We have enjoyed our minifarm here in Southern Ohio, but feel that time is short and we would like to be doing missionary work instead of being tied down here.

Our house is a 4 bedroom, 2.5 bath, 2 car garage, nice, big barn. We've gardened and raised chickens, ducks, and guinea fowl. There are plenty of other possibilities with this property. Wood stove in basement and lots of wood on site to use. We installed a bat house in the Spring and are happy to report it is now being used! Plenty of hummingbirds, bees, butterflies, etc. When the leaves are on the trees, you can not see any neighbors. Each window has breath taking views. I will post/send pictures if anyone is interested.

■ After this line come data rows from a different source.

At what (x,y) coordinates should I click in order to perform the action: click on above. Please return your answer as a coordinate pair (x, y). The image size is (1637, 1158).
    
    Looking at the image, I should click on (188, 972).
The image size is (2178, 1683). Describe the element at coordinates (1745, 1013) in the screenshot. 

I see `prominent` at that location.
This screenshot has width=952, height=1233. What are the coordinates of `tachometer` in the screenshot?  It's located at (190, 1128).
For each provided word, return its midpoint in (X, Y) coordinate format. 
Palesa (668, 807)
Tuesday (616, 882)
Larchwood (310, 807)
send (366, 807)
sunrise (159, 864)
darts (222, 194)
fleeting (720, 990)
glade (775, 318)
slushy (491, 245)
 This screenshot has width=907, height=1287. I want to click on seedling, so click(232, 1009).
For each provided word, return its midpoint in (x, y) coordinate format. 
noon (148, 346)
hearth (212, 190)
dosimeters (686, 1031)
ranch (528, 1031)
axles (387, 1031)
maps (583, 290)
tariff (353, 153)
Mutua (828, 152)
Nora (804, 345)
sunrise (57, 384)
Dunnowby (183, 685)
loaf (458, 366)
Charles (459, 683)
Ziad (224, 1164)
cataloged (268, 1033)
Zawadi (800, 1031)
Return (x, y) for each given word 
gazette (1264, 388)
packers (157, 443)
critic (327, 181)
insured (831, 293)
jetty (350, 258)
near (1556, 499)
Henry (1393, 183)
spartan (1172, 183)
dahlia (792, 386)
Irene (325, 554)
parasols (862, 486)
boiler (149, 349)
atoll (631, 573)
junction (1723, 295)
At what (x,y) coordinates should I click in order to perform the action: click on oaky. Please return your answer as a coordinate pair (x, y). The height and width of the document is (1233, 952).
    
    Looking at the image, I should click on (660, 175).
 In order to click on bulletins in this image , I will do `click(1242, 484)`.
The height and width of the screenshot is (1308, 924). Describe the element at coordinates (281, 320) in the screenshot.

The sunroom is what sold us on this house, as we knew it would make the perfect homeschool room. We use it as our dining room and office, too, because everyone wants to be there. It is loaded with windows with amazing views of the front, back, and side. You truely feel like you are on a retreat on this property. I pictured us living here the remainder of our lives, but you can't say no to the call to be a missionary. 

This is a farming area with few restrictions, if any. Could even have a bed and breakfast here. The house is pretty enough for that type of business. Could also have a farmer's stand/market. 

We are very much in the country, but Cincinnati is only a half hour's drive. Amish country is about the same. We're near a lake and the Ohio river. 

if anyone is interested, please let me know.


----------



## Wylie Kyote (Dec 1, 2009)

Hi Kerry. 
Pictures and asking price would be good.

Wylie


----------



## kerry (Jun 11, 2008)




----------



## kerry (Jun 11, 2008)

180,000


----------



## holsteintater (May 22, 2004)

Hi. Can you give me more info like what town your home is in? What is your source of water? How close to the neighbors is the house?


----------